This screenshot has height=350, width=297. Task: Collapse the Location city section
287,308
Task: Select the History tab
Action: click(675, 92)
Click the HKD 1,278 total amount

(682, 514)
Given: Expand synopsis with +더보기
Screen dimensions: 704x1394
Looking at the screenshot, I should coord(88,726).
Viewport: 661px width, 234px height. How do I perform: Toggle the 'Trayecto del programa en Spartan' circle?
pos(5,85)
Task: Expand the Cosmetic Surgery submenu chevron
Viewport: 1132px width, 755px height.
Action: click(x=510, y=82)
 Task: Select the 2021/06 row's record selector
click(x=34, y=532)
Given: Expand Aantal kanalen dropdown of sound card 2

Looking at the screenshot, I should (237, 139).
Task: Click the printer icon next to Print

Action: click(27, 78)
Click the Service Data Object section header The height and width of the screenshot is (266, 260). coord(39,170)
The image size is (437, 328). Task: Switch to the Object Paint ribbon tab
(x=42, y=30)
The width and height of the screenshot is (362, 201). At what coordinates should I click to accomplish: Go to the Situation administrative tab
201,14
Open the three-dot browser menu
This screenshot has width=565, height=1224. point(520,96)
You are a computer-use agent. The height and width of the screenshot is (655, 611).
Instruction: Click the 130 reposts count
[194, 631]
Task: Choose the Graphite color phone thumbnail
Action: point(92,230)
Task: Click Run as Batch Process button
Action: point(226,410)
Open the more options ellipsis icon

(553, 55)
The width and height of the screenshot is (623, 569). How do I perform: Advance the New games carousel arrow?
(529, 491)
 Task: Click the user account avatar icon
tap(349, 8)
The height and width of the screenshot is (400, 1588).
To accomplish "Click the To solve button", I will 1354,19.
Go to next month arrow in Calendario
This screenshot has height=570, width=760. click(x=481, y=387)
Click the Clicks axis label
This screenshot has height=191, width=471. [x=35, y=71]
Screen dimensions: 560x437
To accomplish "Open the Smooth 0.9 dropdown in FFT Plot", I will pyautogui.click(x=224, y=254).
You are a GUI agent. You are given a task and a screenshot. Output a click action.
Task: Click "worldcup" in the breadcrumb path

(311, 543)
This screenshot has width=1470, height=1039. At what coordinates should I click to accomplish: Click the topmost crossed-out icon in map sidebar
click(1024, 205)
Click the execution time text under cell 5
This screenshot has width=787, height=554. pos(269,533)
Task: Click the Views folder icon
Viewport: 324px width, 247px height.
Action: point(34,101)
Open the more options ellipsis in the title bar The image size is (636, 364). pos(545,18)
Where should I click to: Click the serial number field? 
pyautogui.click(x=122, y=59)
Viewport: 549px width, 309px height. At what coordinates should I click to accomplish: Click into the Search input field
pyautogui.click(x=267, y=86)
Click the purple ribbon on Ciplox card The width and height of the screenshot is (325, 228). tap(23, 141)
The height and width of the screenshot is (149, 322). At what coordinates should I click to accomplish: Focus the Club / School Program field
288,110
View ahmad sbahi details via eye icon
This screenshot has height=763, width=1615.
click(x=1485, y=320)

++++++

=== Directions ===
Set down all of the entries exactly, please.

=== Response to this exercise ===
This screenshot has height=350, width=297. Task: Collapse the Location city section
287,308
Task: Select the History tab
Action: click(675, 92)
Click the HKD 1,278 total amount

(682, 514)
Given: Expand synopsis with +더보기
Screen dimensions: 704x1394
Looking at the screenshot, I should coord(88,726).
Viewport: 661px width, 234px height. How do I perform: Toggle the 'Trayecto del programa en Spartan' circle?
pos(5,85)
Task: Expand the Cosmetic Surgery submenu chevron
Viewport: 1132px width, 755px height.
Action: click(x=510, y=82)
 Task: Select the 2021/06 row's record selector
click(x=34, y=532)
Given: Expand Aantal kanalen dropdown of sound card 2

Looking at the screenshot, I should (237, 139).
Task: Click the printer icon next to Print

Action: click(27, 78)
Click the Service Data Object section header The height and width of the screenshot is (266, 260). coord(39,170)
The image size is (437, 328). Task: Switch to the Object Paint ribbon tab
(x=42, y=30)
The width and height of the screenshot is (362, 201). At what coordinates should I click to accomplish: Go to the Situation administrative tab
201,14
Open the three-dot browser menu
This screenshot has width=565, height=1224. point(520,96)
You are a computer-use agent. The height and width of the screenshot is (655, 611).
Instruction: Click the 130 reposts count
[194, 631]
Task: Choose the Graphite color phone thumbnail
Action: point(92,230)
Task: Click Run as Batch Process button
Action: point(226,410)
Open the more options ellipsis icon

(553, 55)
The width and height of the screenshot is (623, 569). How do I perform: Advance the New games carousel arrow?
(529, 491)
 Task: Click the user account avatar icon
tap(349, 8)
The height and width of the screenshot is (400, 1588).
To accomplish "Click the To solve button", I will 1354,19.
Go to next month arrow in Calendario
This screenshot has height=570, width=760. click(x=481, y=387)
Click the Clicks axis label
This screenshot has height=191, width=471. [x=35, y=71]
Screen dimensions: 560x437
To accomplish "Open the Smooth 0.9 dropdown in FFT Plot", I will pyautogui.click(x=224, y=254).
You are a GUI agent. You are given a task and a screenshot. Output a click action.
Task: Click "worldcup" in the breadcrumb path

(311, 543)
This screenshot has width=1470, height=1039. At what coordinates should I click to accomplish: Click the topmost crossed-out icon in map sidebar
click(1024, 205)
Click the execution time text under cell 5
This screenshot has width=787, height=554. pos(269,533)
Task: Click the Views folder icon
Viewport: 324px width, 247px height.
Action: point(34,101)
Open the more options ellipsis in the title bar The image size is (636, 364). pos(545,18)
Where should I click to: Click the serial number field? 
pyautogui.click(x=122, y=59)
Viewport: 549px width, 309px height. At what coordinates should I click to accomplish: Click into the Search input field
pyautogui.click(x=267, y=86)
Click the purple ribbon on Ciplox card The width and height of the screenshot is (325, 228). tap(23, 141)
The height and width of the screenshot is (149, 322). At what coordinates should I click to accomplish: Focus the Club / School Program field
288,110
View ahmad sbahi details via eye icon
This screenshot has height=763, width=1615.
click(x=1485, y=320)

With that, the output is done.